There was a point a few years back where someone did a site revamp with modern CSS and all that horrible jazz in clear attempts to monetize this incredible resource.

Happy to hear they reverted

ian-g•1h ago
I used to work on bikes professionally, and this was the first place we went for help. Even today, it's one of the clearest resources out there
chromatin•56m ago
When I was a young(er) postdoc and had to overhaul my bicycle -- my main transportation to work-- this site was invaluable. Forever grateful to Sheldon.
comprev•55m ago
I learned wheel building many years ago from Sheldon's website and that lead to many great memories fixing other racer's wheels around camp fires in my 20s.

A fantastic resource!

shrubby•38m ago
Still awesome.

And the web design!

sloosh•14m ago
I always loved this quote from here: https://www.sheldonbrown.com/stuck-seatposts.html

> To update an old saying, 28 grams of prevention are worth 454 grams of cure.

behole•12m ago
Legend!
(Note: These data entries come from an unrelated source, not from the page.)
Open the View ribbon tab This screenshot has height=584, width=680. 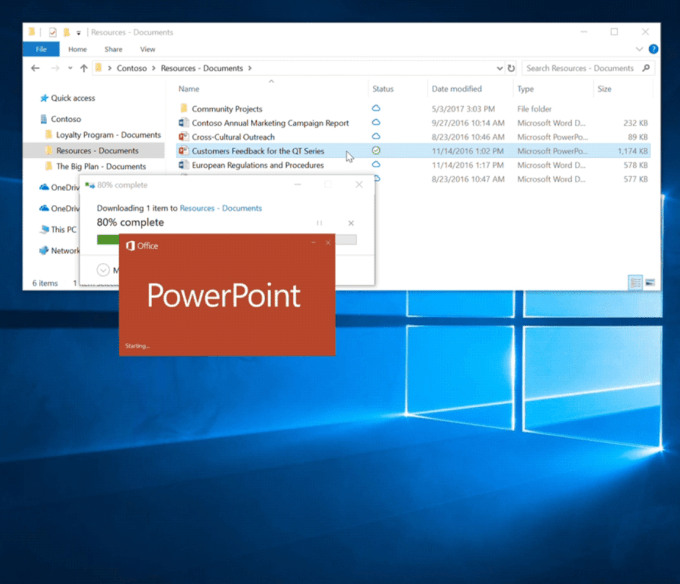coord(147,49)
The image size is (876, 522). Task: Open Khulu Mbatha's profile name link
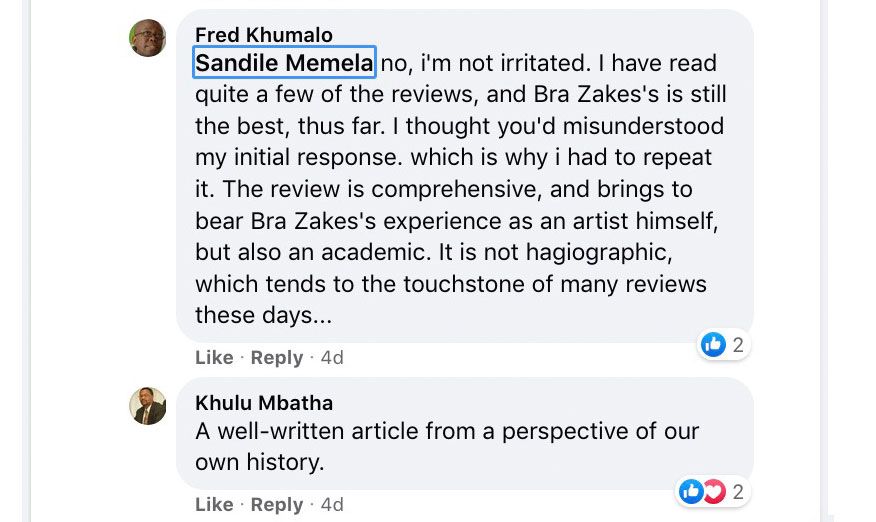(264, 403)
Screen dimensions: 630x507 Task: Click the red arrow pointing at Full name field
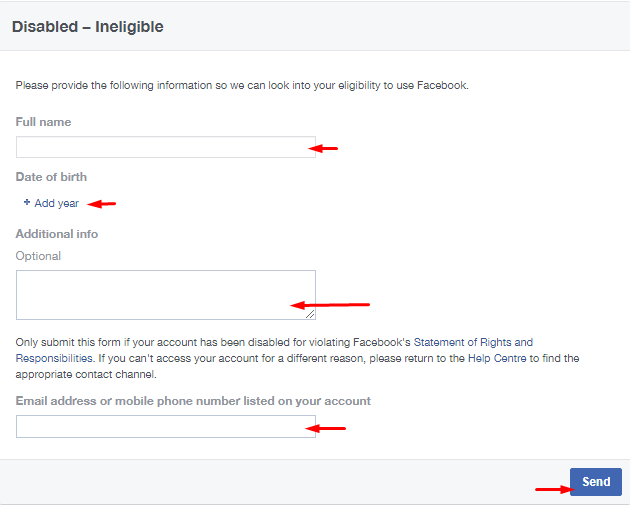click(323, 149)
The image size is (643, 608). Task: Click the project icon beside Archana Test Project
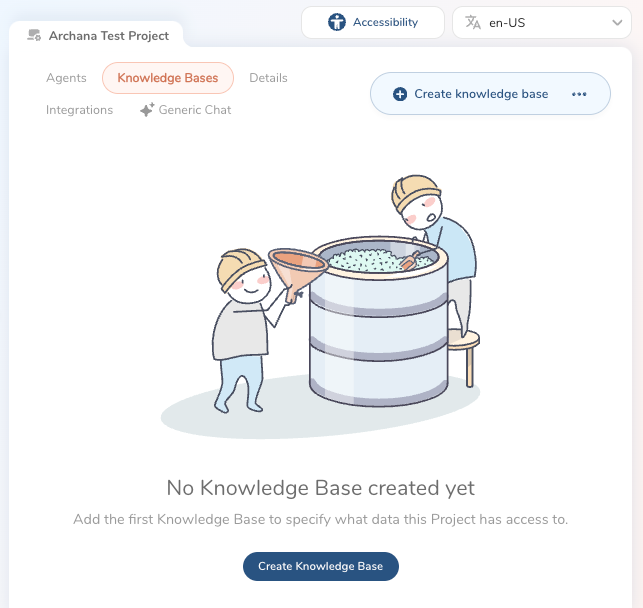(35, 36)
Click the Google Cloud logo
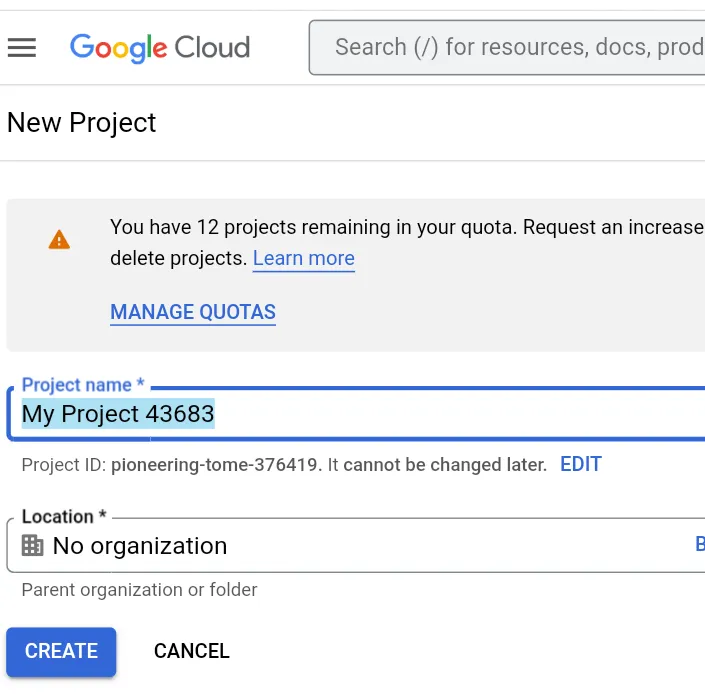Image resolution: width=705 pixels, height=695 pixels. point(160,48)
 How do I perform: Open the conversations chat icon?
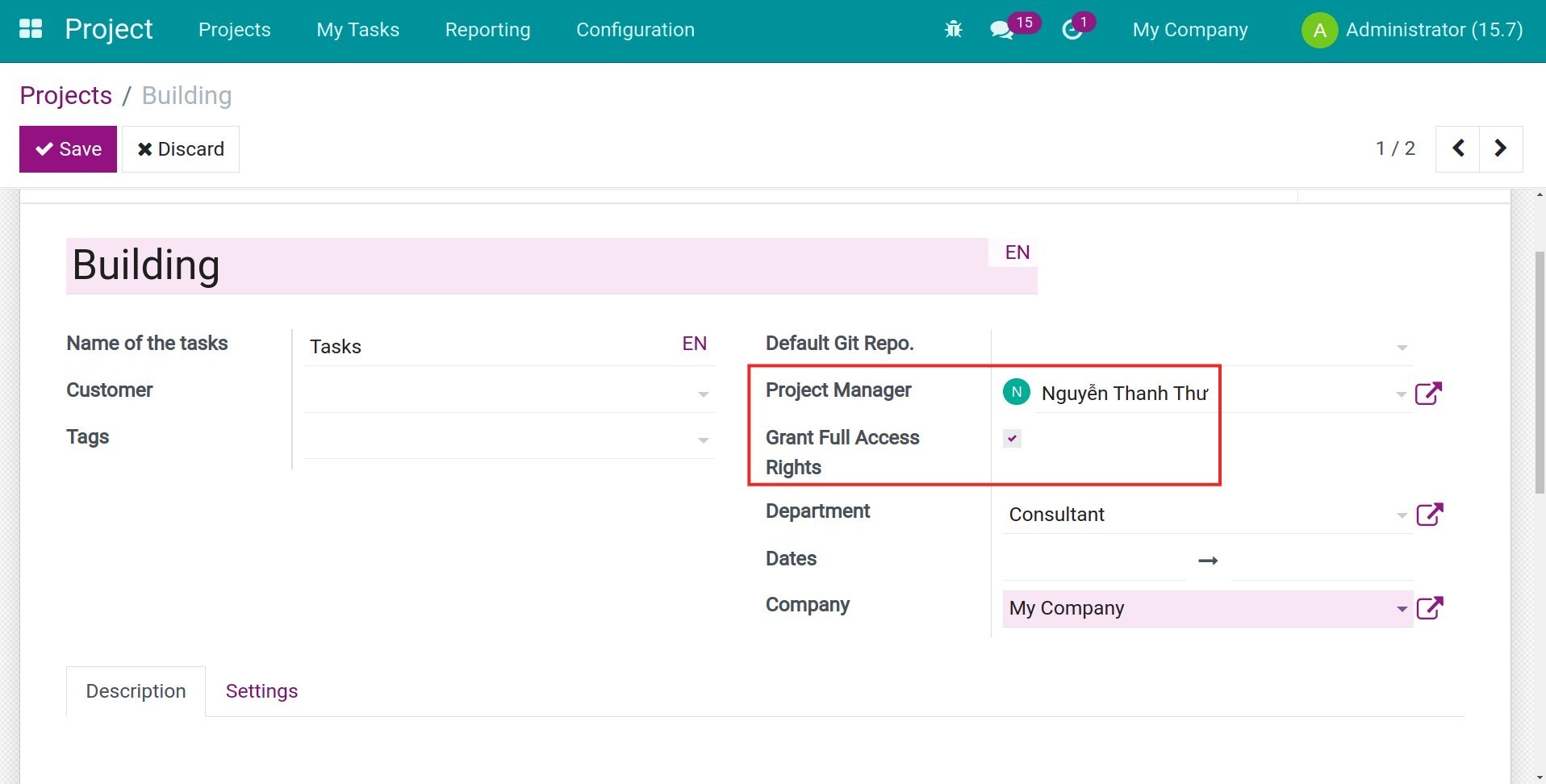tap(1001, 31)
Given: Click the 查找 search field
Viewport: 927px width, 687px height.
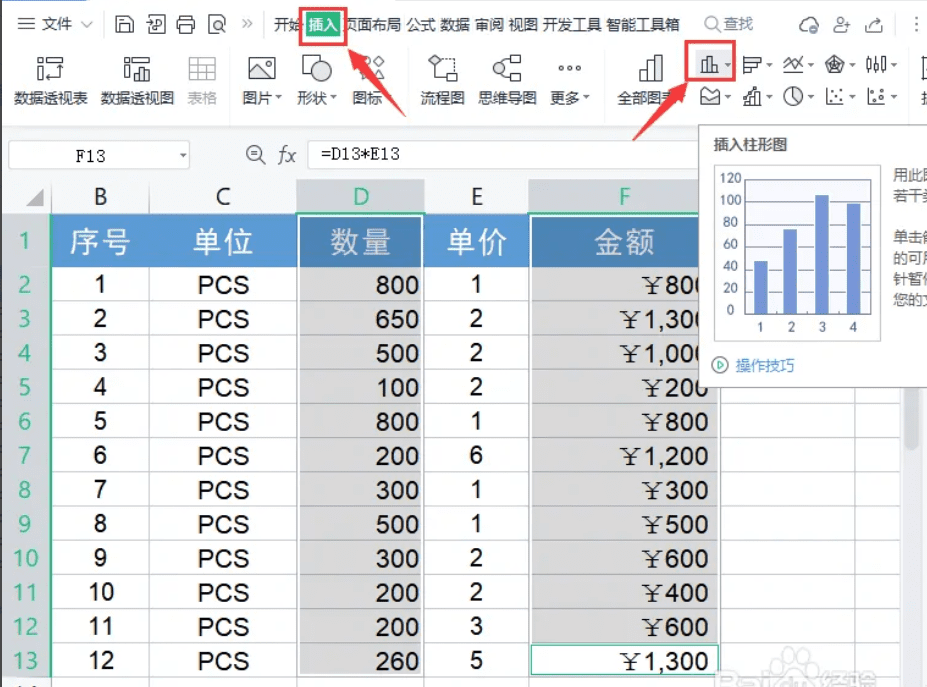Looking at the screenshot, I should tap(728, 22).
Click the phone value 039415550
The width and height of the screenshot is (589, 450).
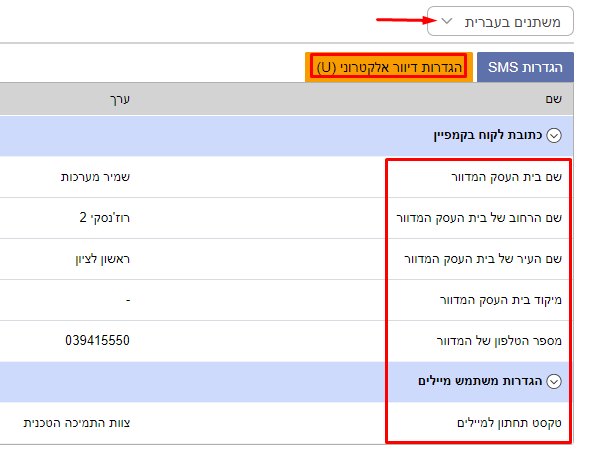click(97, 340)
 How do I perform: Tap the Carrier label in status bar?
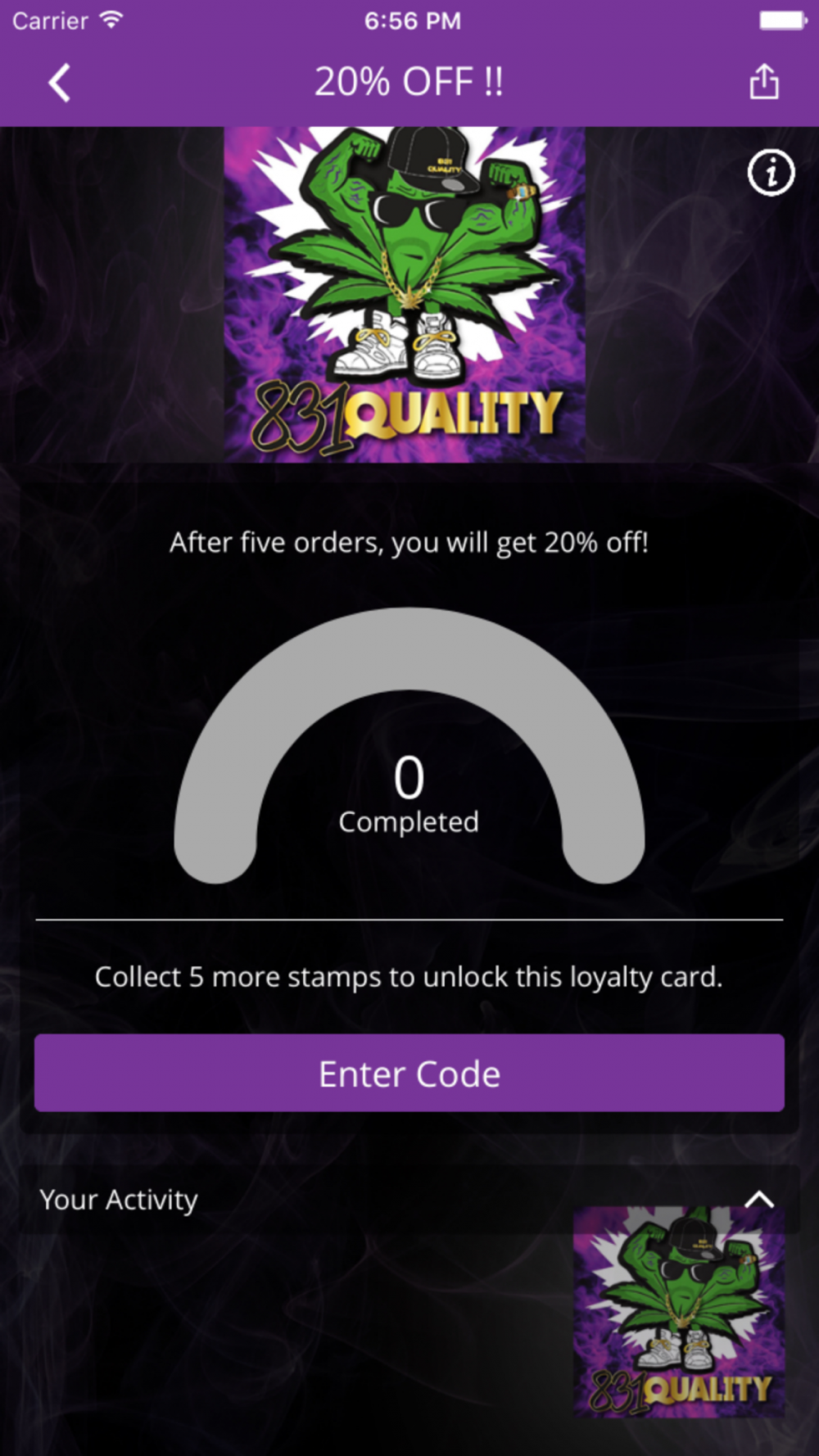(50, 20)
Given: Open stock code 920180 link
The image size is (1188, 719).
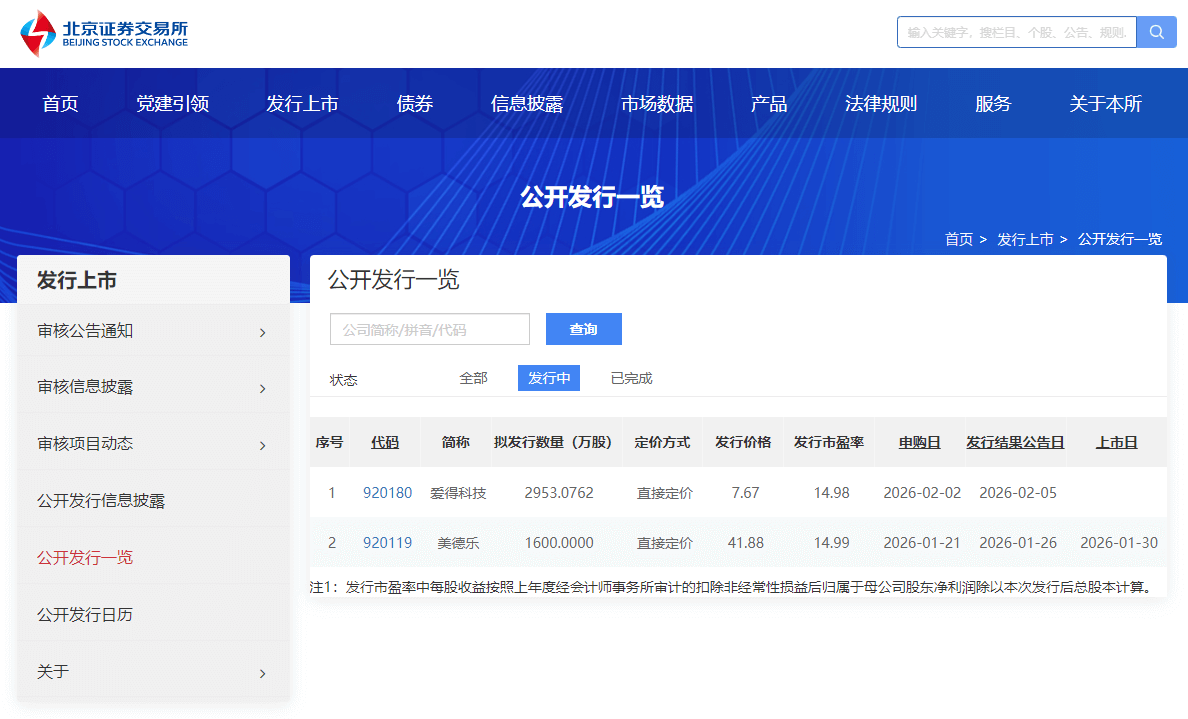Looking at the screenshot, I should point(387,493).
I was a bicycle mechanic for a decade and this guy was our jezus! He influenced so many of my creative bicycle builds and exposed me to things like Alex Singer, Rene Herse, bicycle quarterly etc.. Big love for Sheldon and all his passion and work.
sorbusherra•9m ago
i worked as a bicycle mechanic when I got completely tired of it-world. This website saved my ass numerous times while fixing bicycles. Absolutely legendary webdesign also that just works well.